All 'Good' things

(left) Denis O'Hare, an alumnus of Brother Rice High School in Bloomfield Hills, has had a recurring role as Judge Charles Abernathy on “The Good Wife.” His final appearance on the show was in the March 6 episode. At right: Actress Juliana Margulies has won numerous awards and nominations, including an Emmy and a Golden Globe, for her portrayal of attorney Alicia Florrick.

Photos courtesy of CBS

Award-winning TV legal drama is drawing to a close this spring

By Kurt Anthony Krug
Legal News

“The Good Wife” is counting down to its series finale, which airs Sunday, May 8.

It was announced on Feb. 7 – during a commercial that aired during Super Bowl 50 of all places – that “The Good Wife,” a legal and political drama that airs on CBS, is ending its 7-year run at the end of its current season.

Dr. Shelly Najor, a public relations professor at Wayne State University, confessed she was surprised at the way CBS announced how the series was ending.

“It amazes me that a show that targets women – in the 45-60 age demographic, I’d imagine – would spend the money to announce this during the Super Bowl, which certainly does not target that audience,” said Najor. “I guess it really says something about the confidence the decision-makers at the CBS network have in the show’s popularity with both men and women – it was engaging enough and the character of Alicia (Juliana Margulies) was developed enough that it attracted men, too. Her character did cross over gender assumptions because she can play dirty, too.”

Susan McGraw, a telecommunication professor at Henry Ford College in Dearborn, wasn’t surprised by this. In fact, McGraw thought it was a brilliant move on CBS’s part to announce that “The Good Wife” was ending during Super Bowl 50.

“It was genius for CBS to announce (this) during the Super Bowl. What better way to generate buzz and hype around a show that has been traditionally watched by a niche audience and potentially make more money for the network in advertising for those last nine episodes?” said McGraw. “I do, however, believe that audience perception isn’t all that we think it is. Statistically, more women are watching the Super Bowl these days, as I’ll bet more men are secretly watching ‘The Good Wife’ more than they’d care to admit. I can just picture a group of businessmen standing around the water cooler, saying, ‘Did you see last night’s ‘Good Wife?’”
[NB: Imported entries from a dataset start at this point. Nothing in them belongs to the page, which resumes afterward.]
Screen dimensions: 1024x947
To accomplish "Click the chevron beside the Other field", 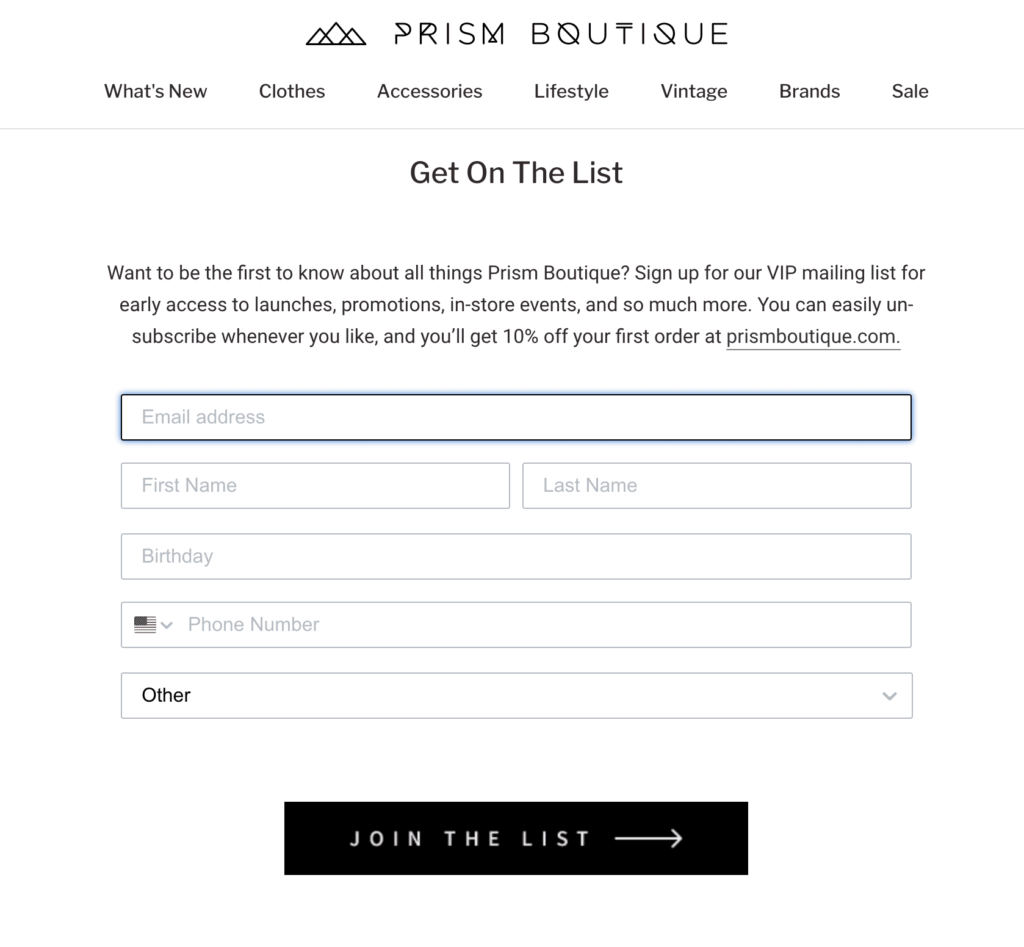I will [x=888, y=695].
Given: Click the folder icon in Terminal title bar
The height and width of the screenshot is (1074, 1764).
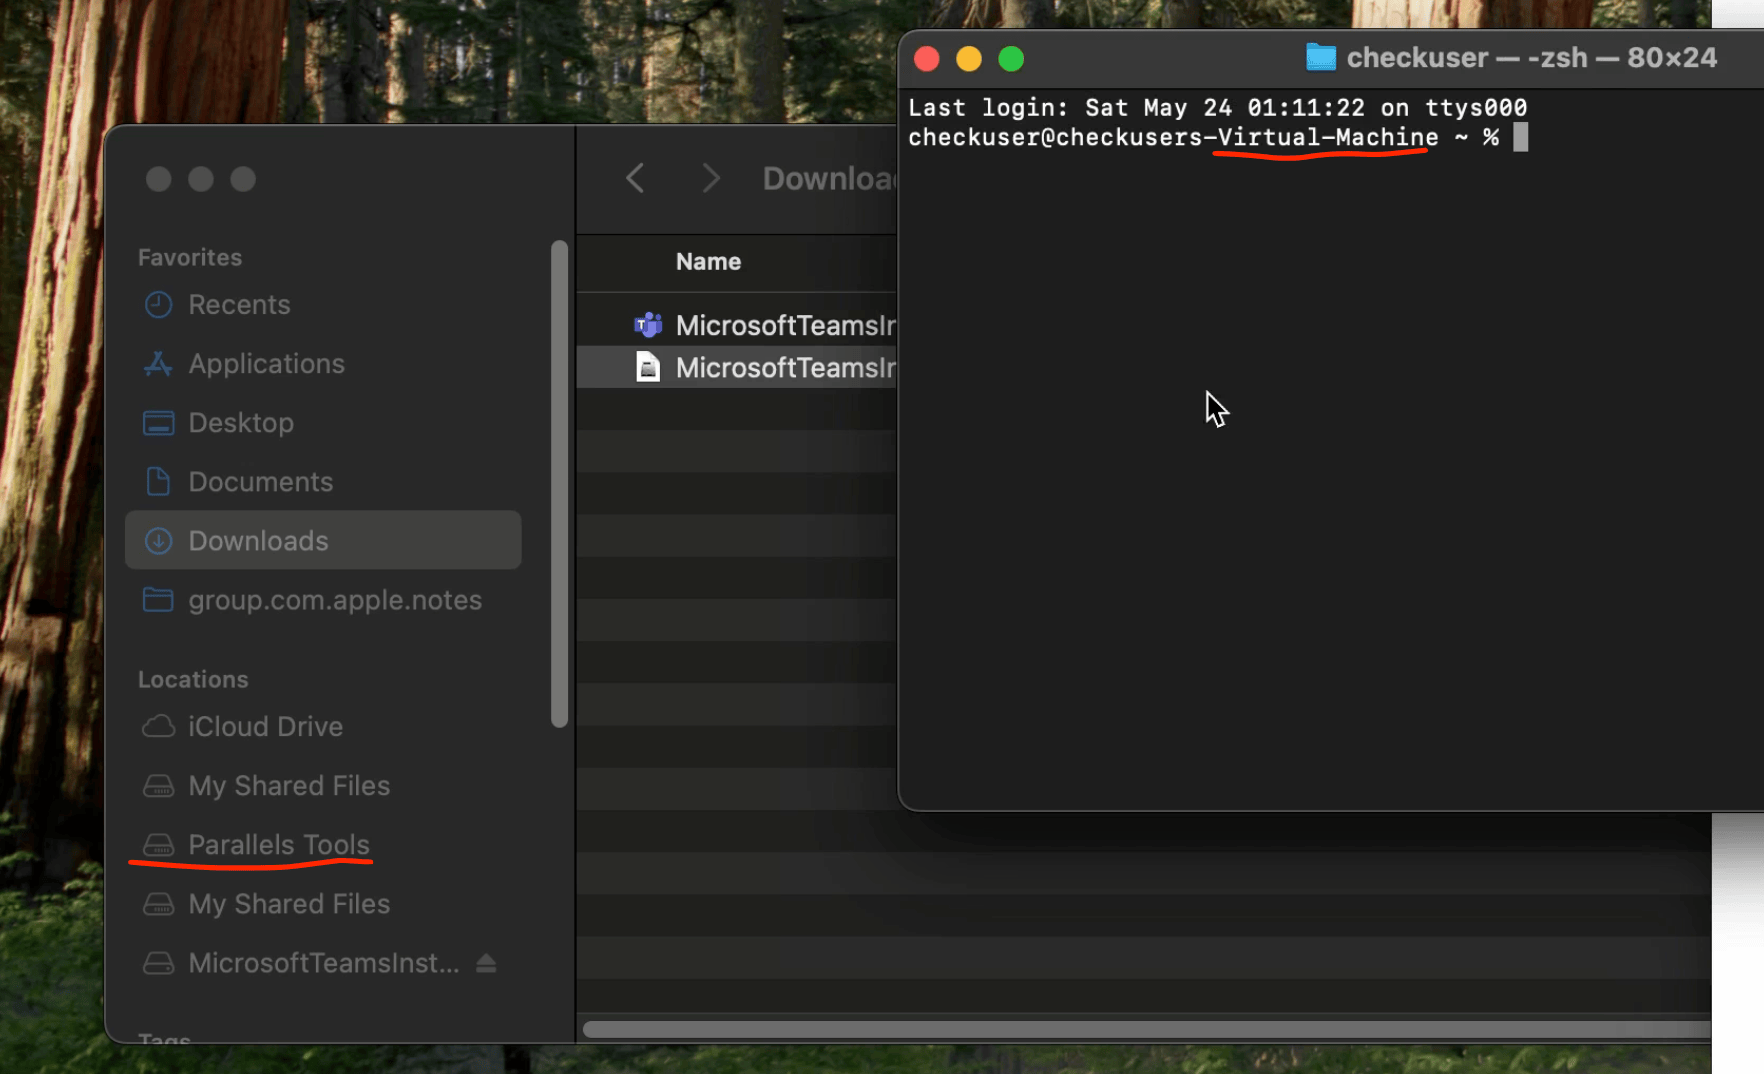Looking at the screenshot, I should (1320, 58).
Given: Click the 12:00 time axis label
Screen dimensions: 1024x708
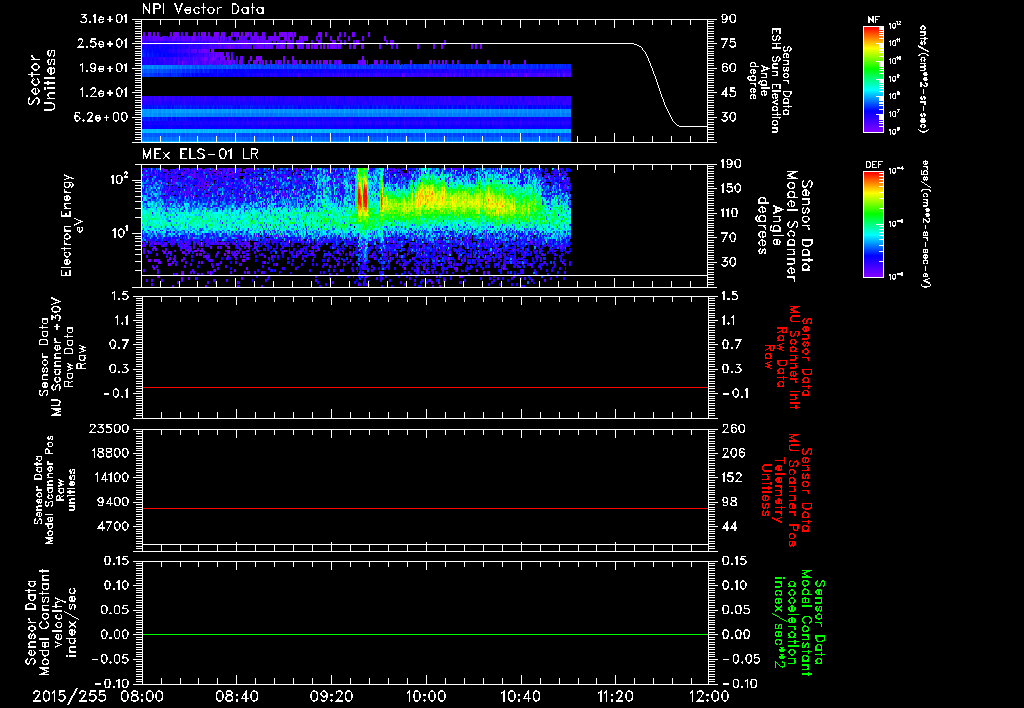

Created by the husband and wife team of Robert and Michelle King, “The Good Wife” – which has won numerous awards, including five Emmys and the 2014 Television Critics Association Award for Outstanding Achievement in Drama – debuted on September 22, 2009 to both commercial and critical acclaim. It averages nearly 11 million viewers per week and has exceeded the 10-million-viewer mark in each of its seven seasons.

The focus of the show is Margulies’ Alicia Florrick who begins the series as a homemaker and non-practicing attorney, whereas her husband Peter Florrick (Chris Noth) is the Cook County State’s Attorney.
However, Peter is arrested, following a sex scandal. Despite the cheating, Alicia remains with Peter, hence the show’s title. After 13 years of being a stay-at-home-mom, Alicia must return to the legal profession in order to provide for their two children, Zach (Graham Phillips) and Grace (Makenzie Vega).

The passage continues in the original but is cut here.